Rebus
Rebus copied to clipboard
How to clean up subscriptions
I just wonder how subscriptions are actually cleaned. Lets say a pod crashs with a stackoverflow exception. Would you not retain the subscription forever?
I have thought about this for a while now and I still do not understand it properly. For me, one solution would be to implement something like an heartbeat where a subscriber confirms that it is still alive. If there is no activity for a while the subscribe can be removed and should be removed.
I could integrate this into my own MongoDB transport (see #1045) but it would not be very modular.
So a solution could be to introduce a few new interfaces:
public interface ITransportCleanup
{
void DeleteQueue(string name);
}
public interface ITransientSubscriptionStorage : ISubscriptionStorage
{
/// <summary>
/// Registers the given <paramref name="subscriberAddress"/> as a subscriber of the given topic
/// as a transient subscription.
/// </summary>
/// <remarks>Will be called multiple times, as long as the subscription is alive.</remarks>
Task RegisterTransientSubscriber(string topic, string subscriberAddress, DateTime now);
/// <summary>
/// Get all subscribers that have not been marked as alive after the specified timestamp.
/// </summary>
Task<string[]> GetInactiveSubscriberAddresses(DateTime olderThan);
}
public interface IBus
{
/// <summary>
/// Subscribes to the specified message and keeps the subscription alive as long as the process is running.
/// </summary>
Task Subscribe<TEvent>(bool transient);
}
I'm not following you quite yet here. And I don't know anything about your uses cases and such, so I might do some assumptions that's not quite right.
Why would want to you remove a subscription if a service crashes?

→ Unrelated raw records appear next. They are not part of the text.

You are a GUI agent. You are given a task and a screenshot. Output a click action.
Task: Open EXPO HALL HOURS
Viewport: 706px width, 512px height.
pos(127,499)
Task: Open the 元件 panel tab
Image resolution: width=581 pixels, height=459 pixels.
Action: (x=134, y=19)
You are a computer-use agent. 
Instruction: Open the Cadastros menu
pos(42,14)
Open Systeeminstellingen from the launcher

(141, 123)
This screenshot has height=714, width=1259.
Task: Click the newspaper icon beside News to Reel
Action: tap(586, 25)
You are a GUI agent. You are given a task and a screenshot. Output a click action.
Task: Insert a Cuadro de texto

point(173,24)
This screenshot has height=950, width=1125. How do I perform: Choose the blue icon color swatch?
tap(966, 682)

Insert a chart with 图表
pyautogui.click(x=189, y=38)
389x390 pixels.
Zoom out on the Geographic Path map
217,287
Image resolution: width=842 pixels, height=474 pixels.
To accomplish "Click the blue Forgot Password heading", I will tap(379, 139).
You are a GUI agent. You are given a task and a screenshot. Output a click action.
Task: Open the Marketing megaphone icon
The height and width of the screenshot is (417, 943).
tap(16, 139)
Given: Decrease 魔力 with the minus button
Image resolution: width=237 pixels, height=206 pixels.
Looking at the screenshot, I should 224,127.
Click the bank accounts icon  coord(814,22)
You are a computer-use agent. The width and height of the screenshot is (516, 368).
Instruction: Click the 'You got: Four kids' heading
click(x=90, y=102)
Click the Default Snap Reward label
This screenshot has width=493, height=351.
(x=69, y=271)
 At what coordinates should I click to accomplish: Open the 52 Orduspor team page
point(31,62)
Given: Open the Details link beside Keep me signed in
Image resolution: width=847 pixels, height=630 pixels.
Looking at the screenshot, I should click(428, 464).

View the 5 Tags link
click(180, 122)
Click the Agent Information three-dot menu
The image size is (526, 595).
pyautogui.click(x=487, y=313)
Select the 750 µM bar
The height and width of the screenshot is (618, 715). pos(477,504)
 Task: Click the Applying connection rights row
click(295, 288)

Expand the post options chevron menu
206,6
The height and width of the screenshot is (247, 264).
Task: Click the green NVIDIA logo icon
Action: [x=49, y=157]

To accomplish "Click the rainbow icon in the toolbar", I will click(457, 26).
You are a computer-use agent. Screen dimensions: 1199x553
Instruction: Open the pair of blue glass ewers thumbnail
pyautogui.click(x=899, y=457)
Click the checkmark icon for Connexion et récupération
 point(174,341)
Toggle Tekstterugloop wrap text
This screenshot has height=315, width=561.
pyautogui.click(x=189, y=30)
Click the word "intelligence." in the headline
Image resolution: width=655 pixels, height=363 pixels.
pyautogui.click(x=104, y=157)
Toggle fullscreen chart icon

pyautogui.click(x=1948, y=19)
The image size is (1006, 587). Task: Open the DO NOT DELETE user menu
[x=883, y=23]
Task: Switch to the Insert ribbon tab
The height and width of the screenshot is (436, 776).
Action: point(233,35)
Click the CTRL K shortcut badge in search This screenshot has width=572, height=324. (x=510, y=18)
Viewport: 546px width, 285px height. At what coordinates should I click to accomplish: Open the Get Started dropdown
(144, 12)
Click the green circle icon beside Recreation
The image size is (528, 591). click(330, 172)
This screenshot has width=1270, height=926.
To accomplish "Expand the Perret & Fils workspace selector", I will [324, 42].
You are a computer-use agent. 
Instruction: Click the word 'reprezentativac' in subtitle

I see you want to implement a subscription as transient
, I guess you're not interested in events that happens since a certain time.
The risk I see here is that a message is sent just before the service is up 'n running, the message would be discarded (or what to call it since there is no subscription), even tho it might be valid. But that's up to you to decide ofc 🙂
You could implement TTL. But if you don't want the sender to decide whether the message is old, you could just discard it in the handler (I guess that's what you're doing right now).
So a solution could be to introduce a few new interfaces:
Where would these interfaces be implemented? In the service that crashes? How would they clean the subscription if they crash?
For me, one solution would be to implement something like an heartbeat where a subscriber confirms that it is still alive. If there is no activity for a while the subscribe can be removed and should be removed.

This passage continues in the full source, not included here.